REQUEST 1 ->
Using the concert announcement, say whether each statement agrees with it: (a) Tickets for the live webcast cost 9.90 Euros. (b) Runnicles and the ASO Chorus made their Berliner Philharmoniker debut with the Berlioz Requiem. (c) The Grand Teton Music Festival was one of the commissioners of "Traces." Answer yes or no for each, and quote the words of the text that decide it.
REQUEST 2 ->
According to the concert announcement, who is the soloist in the new harp concerto premiered at the Berlin concerts?

SOURCE EXTRACT ->
The concert on Sunday, December 20 will be webcast live through the Berliner Philharmoniker’s Digital Concert Hall 11AM PST. Tickets for the live webcast cost 9.90 Euros, approx US$15. Tickets and more information about the Digital Concert Hall are available at www.berliner-philharmoniker.de/dch. The concert may then be viewed through the Digital Concert Hall archive shortly thereafter.
Runnicles and the ASO Chorus made their debut with the Berliner Philharmoniker in December 2003 performing Benjamin Britten’s War Requiem. Following the performance, Der Tagesspiegel wrote: “The world has really turned a bit topsy-turvy when our fabulous Berliner Philharmoniker turn around in their orchestra seats to applaud an American amateur chorus.” Runnicles and the ASO Chorus were invited back in May 2008 to sing the Berlioz Requiem. San Francisco Opera audience know that Runnicles is no stranger to the repertoire of Britten operas, and we last had a taste of his Berlioz in the production of La Damnation de Faust in the spring of 2003. We are less likely to be familiar with his Brahms. In light of the aesthetic tension between Wagner and Brahms, I look forward to the opportunity to assess whether, like the Berliner Philharmoniker's director, Sir Simon Rattle, he is equally at home on both sides of the opposition.
The Berlin concerts will also feature the premiere of a new harp concerto by Shane Currier called "Traces" with Marie-Pierre Langlamet as soloist. The work was commissioned jointly by the Stiftung Berliner Philharmoniker and the Grand Teton Music Festival of which Runnicles is the Music Director. The Digital Concert Hall project is made possible with the generous support of Deutsche Bank.

MATERIAL SHOWN ->
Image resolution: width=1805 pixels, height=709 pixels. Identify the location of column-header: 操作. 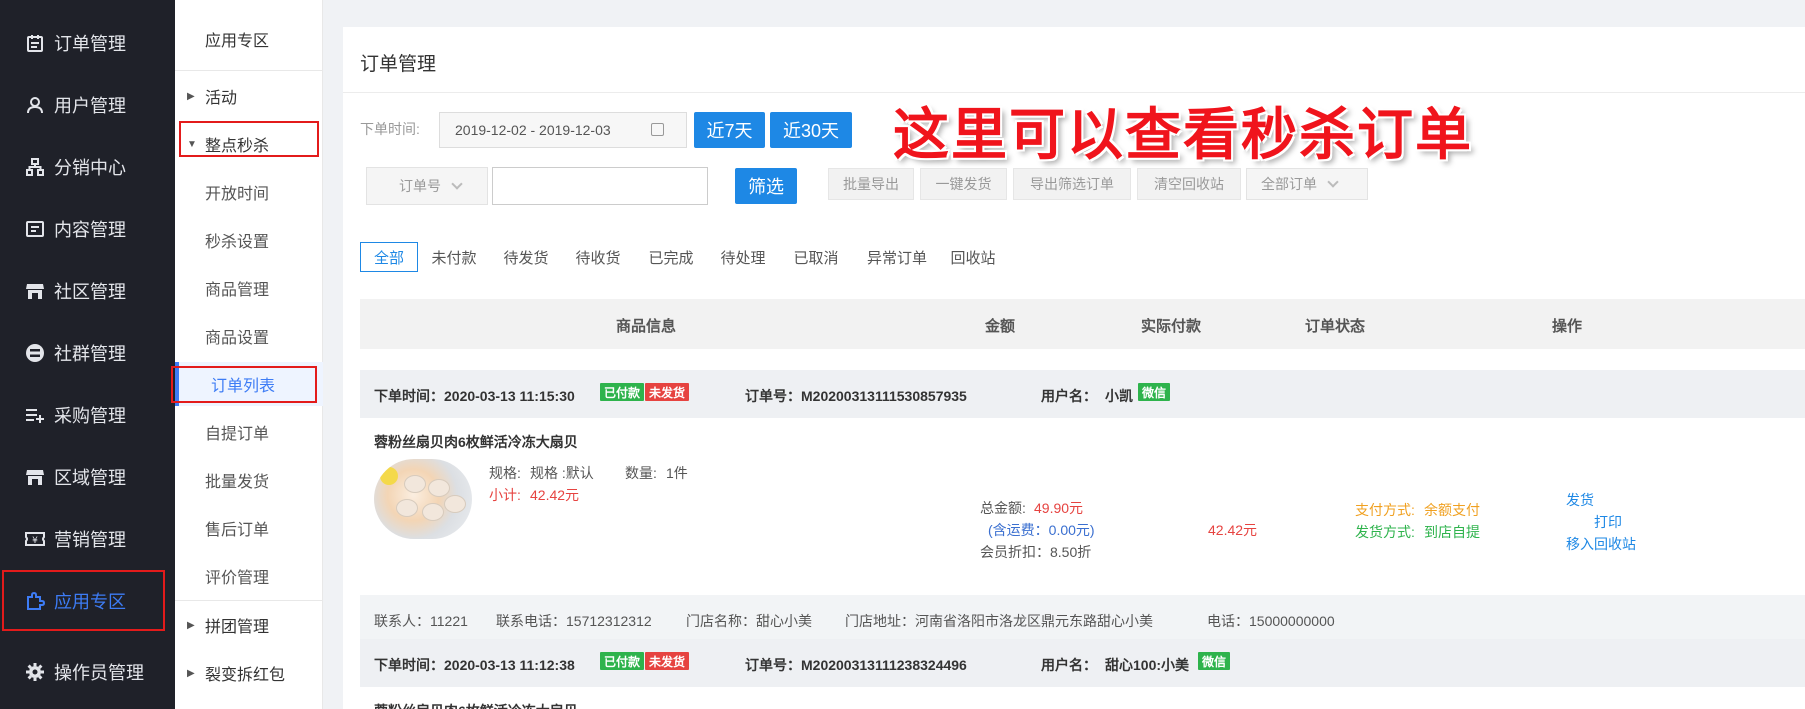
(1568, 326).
...
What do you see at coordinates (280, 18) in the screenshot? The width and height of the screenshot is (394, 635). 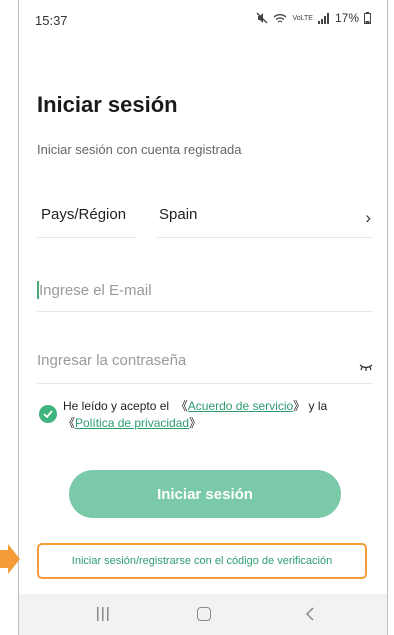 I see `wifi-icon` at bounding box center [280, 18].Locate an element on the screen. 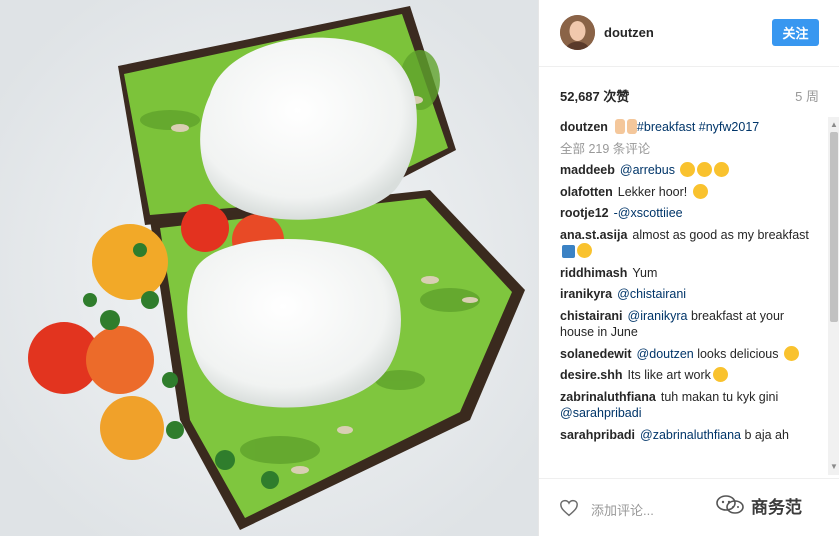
--
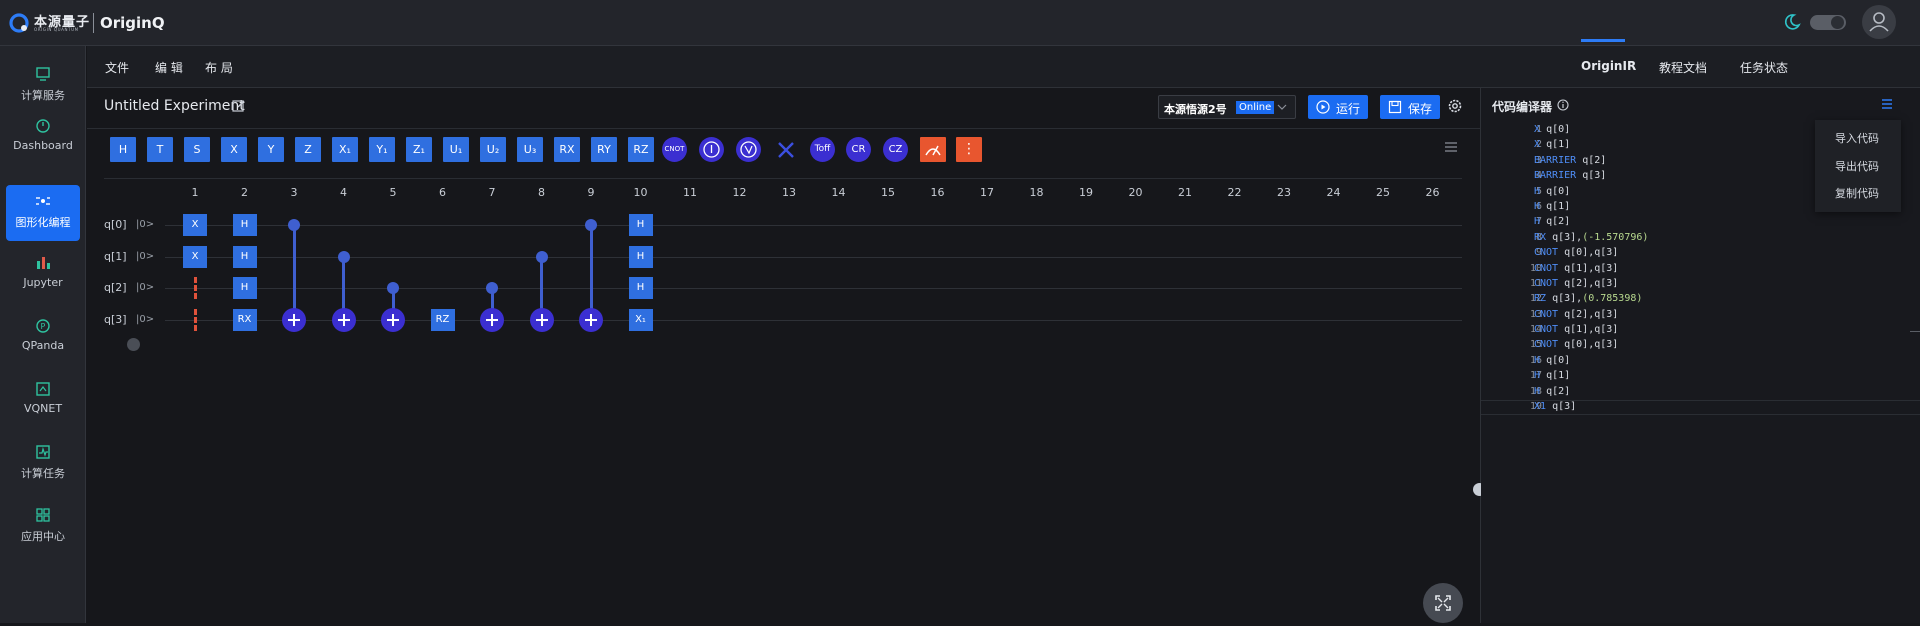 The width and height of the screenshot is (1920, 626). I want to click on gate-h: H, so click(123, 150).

WORKED SOLUTION 1 ->
(a) Yes: "Tickets for the live webcast cost 9.90 Euros, approx US$15."
(b) No: "made their debut with the Berliner Philharmoniker in December 2003 performing Benjamin Britten’s War Requiem."
(c) Yes: "The work was commissioned jointly by the Stiftung Berliner Philharmoniker and the Grand Teton Music Festival"

WORKED SOLUTION 2 ->
Marie-Pierre Langlamet.